Si me pongo más cínica todavía, puedo imaginarme qué titularían de mi feminicidio los medios. Cómo lo justificarían. Vivo en La Matanza, ¿Sería una Melina Romero, fanática de los boliches que abandonó la secundaria? No abandoné ningún colegio y estoy en la universidad, ¿Pero si se enteran que me gusta tomar birra y fumar porro? Por favor, procurá que no te maten por ser mujer lejos de Capital Federal.

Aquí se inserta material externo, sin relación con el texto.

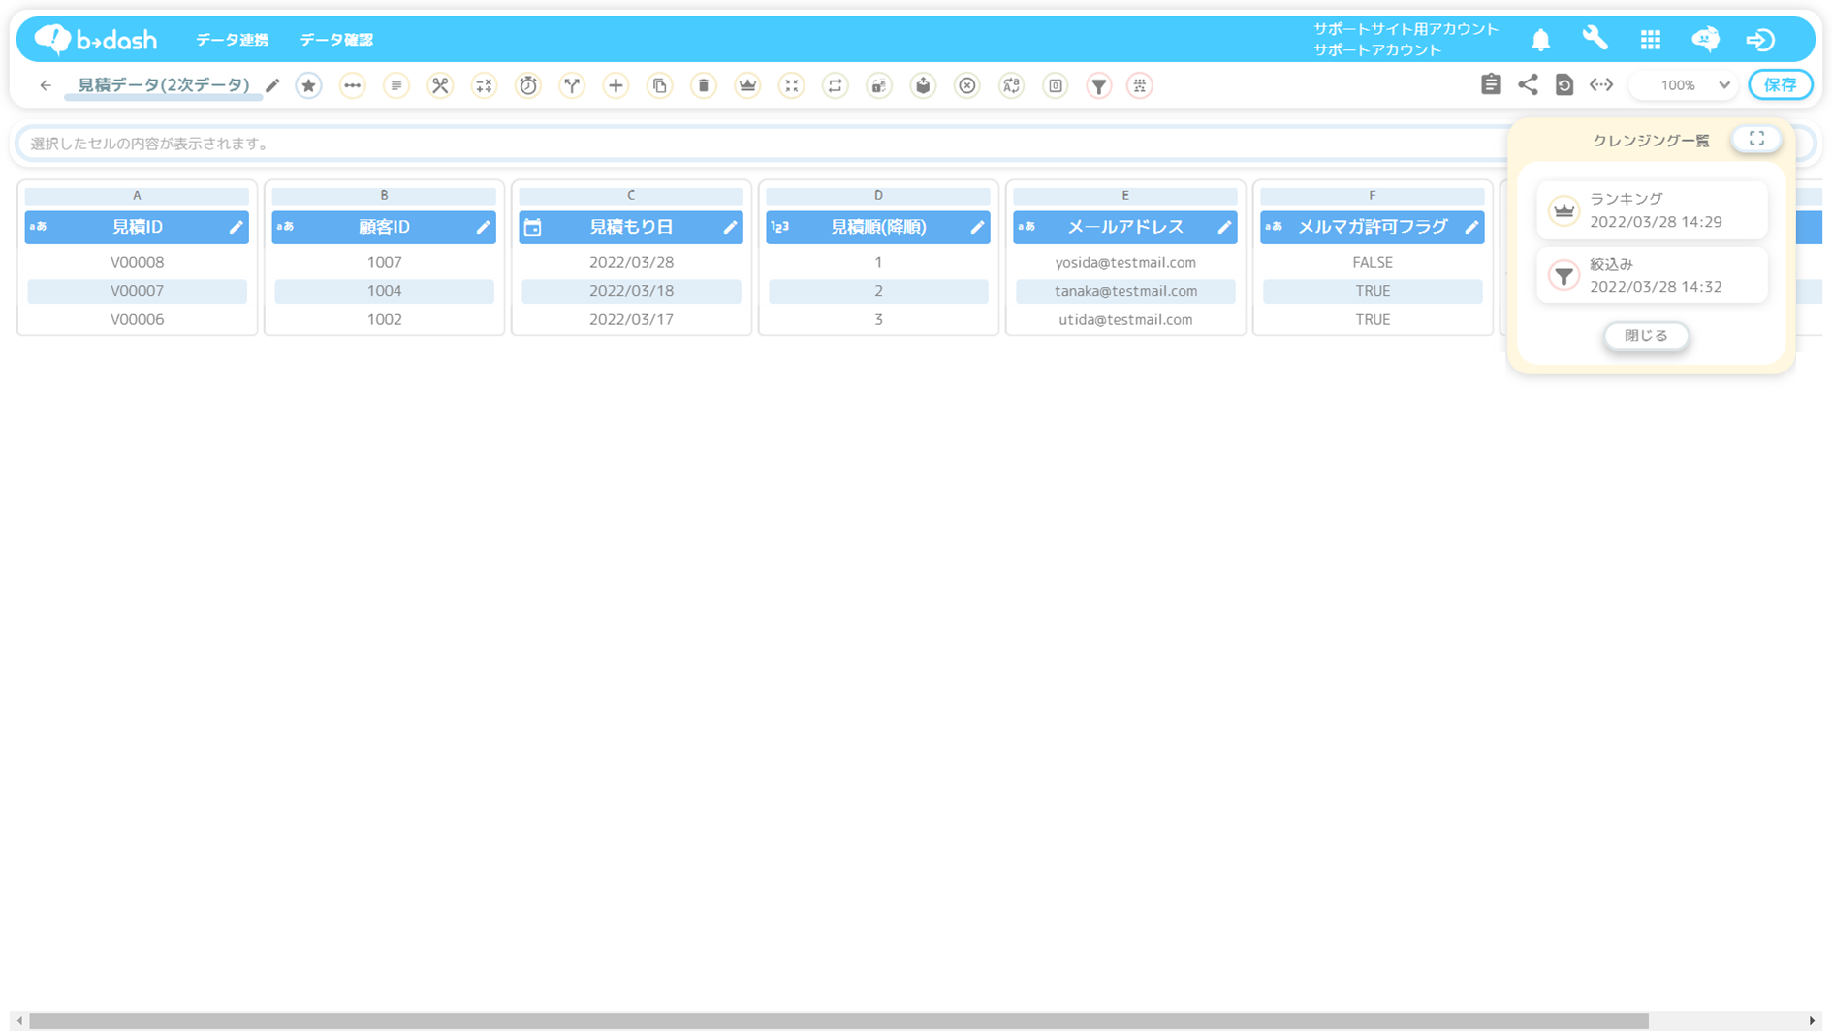This screenshot has width=1832, height=1031.
Task: Open the apps grid menu icon
Action: tap(1650, 40)
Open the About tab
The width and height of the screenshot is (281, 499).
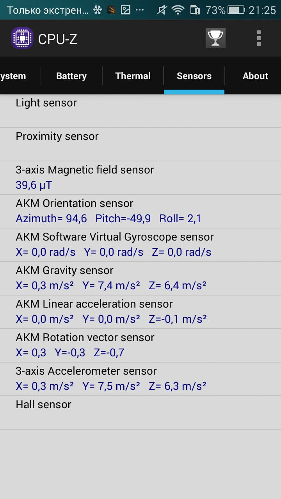point(255,76)
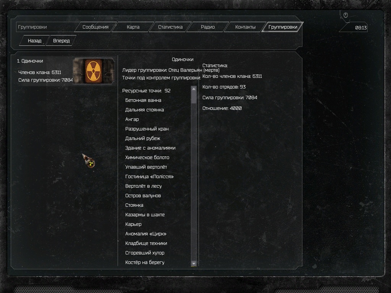
Task: Click the scrollbar up arrow in points list
Action: pos(194,89)
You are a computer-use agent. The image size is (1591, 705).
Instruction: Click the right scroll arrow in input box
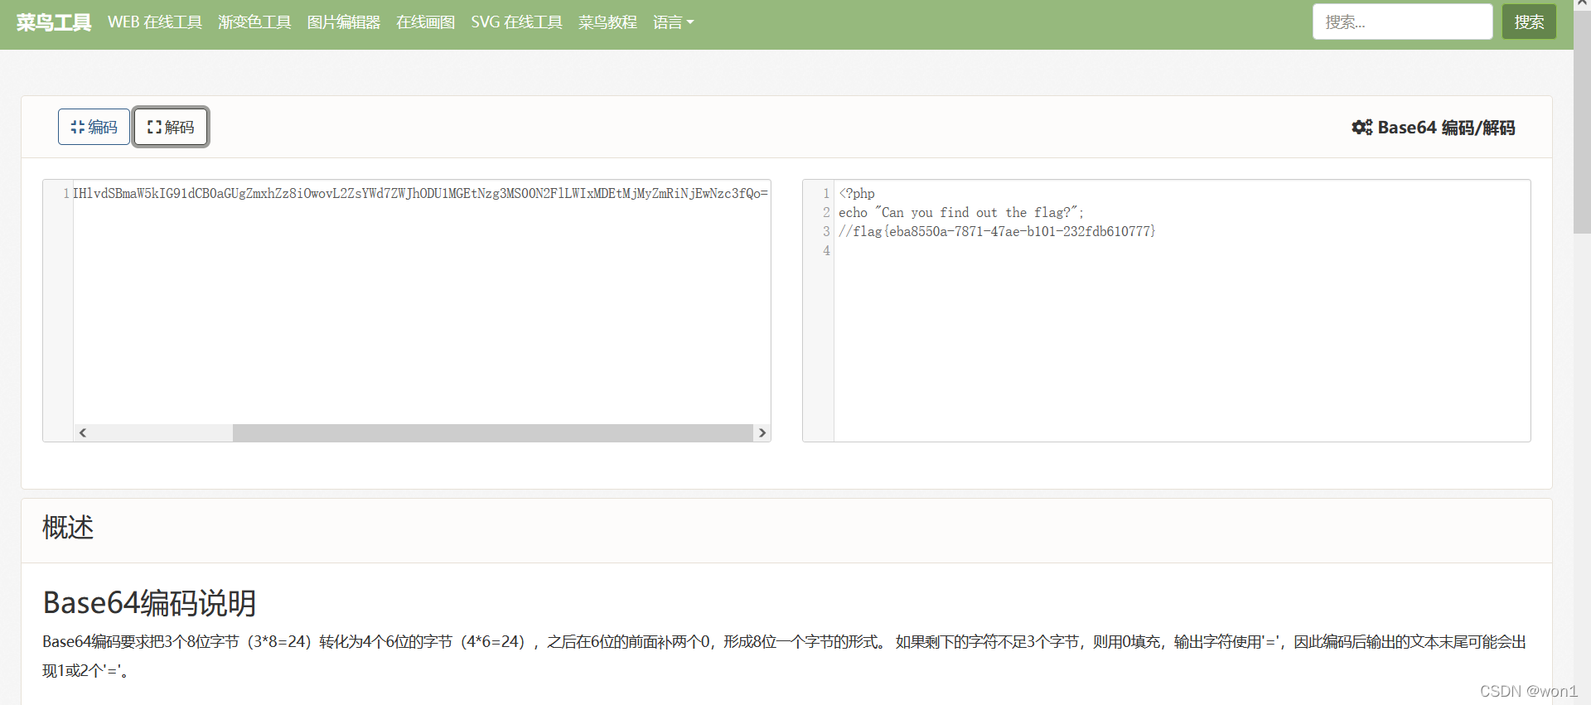(x=762, y=433)
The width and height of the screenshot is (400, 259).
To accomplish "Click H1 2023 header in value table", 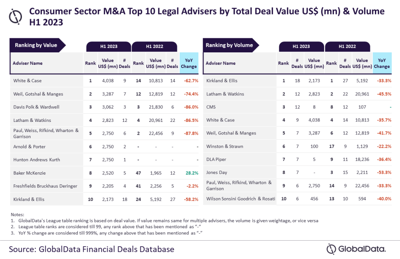I will coord(109,46).
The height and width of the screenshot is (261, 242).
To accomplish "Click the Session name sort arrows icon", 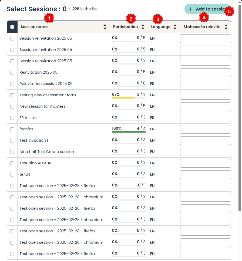I will pos(105,27).
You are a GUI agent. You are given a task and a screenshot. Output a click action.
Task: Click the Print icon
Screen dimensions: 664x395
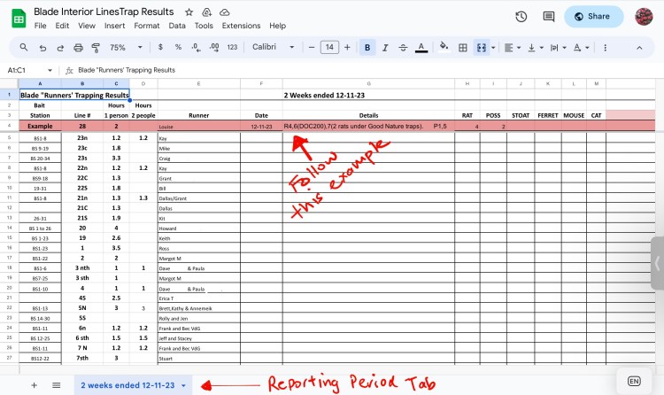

En la anteúltima cuadra, la chica que venía a mi par dobló en la esquina. Chau. Nos separamos. Si fuese menos tímida le gritaría “andá tranquila que no pasa nada”, pero la asustaría más. Que no nos pregunten la hora, ni dónde queda una calle, que no nos hablen, ni nos miren y mientras más lejos caminen, mejor. Porque ya leímos casos de chicas a las que secuestraron, o por lo menos lo intentaron, por preguntarles la hora, o dónde queda una calle, por mirarlas o estarles cerca.

Por mi cuadra, pero en sentido contrario, veo a un pibe que viene caminando. Es fachero. Con la paranoia que manejo no puedo pensar en hacerme la linda. A cuántas les habrá salido caro. Después, Baby Etchecopar y Chiche Gelblung van a decir que un poquito me la busqué, que como me voy a hacer la linda caminando por Ramos Mejía a las diez de la noche. Que cómo se iba a resistir el pobre cristiano.

El pibe me clava la mirada. Debería sentirme deseada. Esos ojos tan firmes y atractivos me dicen qué tan linda soy. En realidad, me hace un favor, me sube la autoestima. Pasa por al lado de mí y huelo los cien litros de perfume que se tiró. O no vive muy lejos de donde estamos o lleva el perfume en el bolsillo, porque mochila no tiene. Se aleja y yo pienso que soy una loca, que cómo puedo estar desconfiando de cada chabón que me pasa por al lado.

Colgada entre tantos pensamientos, me avivo que estoy a media cuadra de mi casa. Ya está. Me descuelgo la mochila de un solo hombro y empiezo a buscar las llaves sin dejar de caminar. Miro para cien costados distintos y abro la puerta. Qué alivio.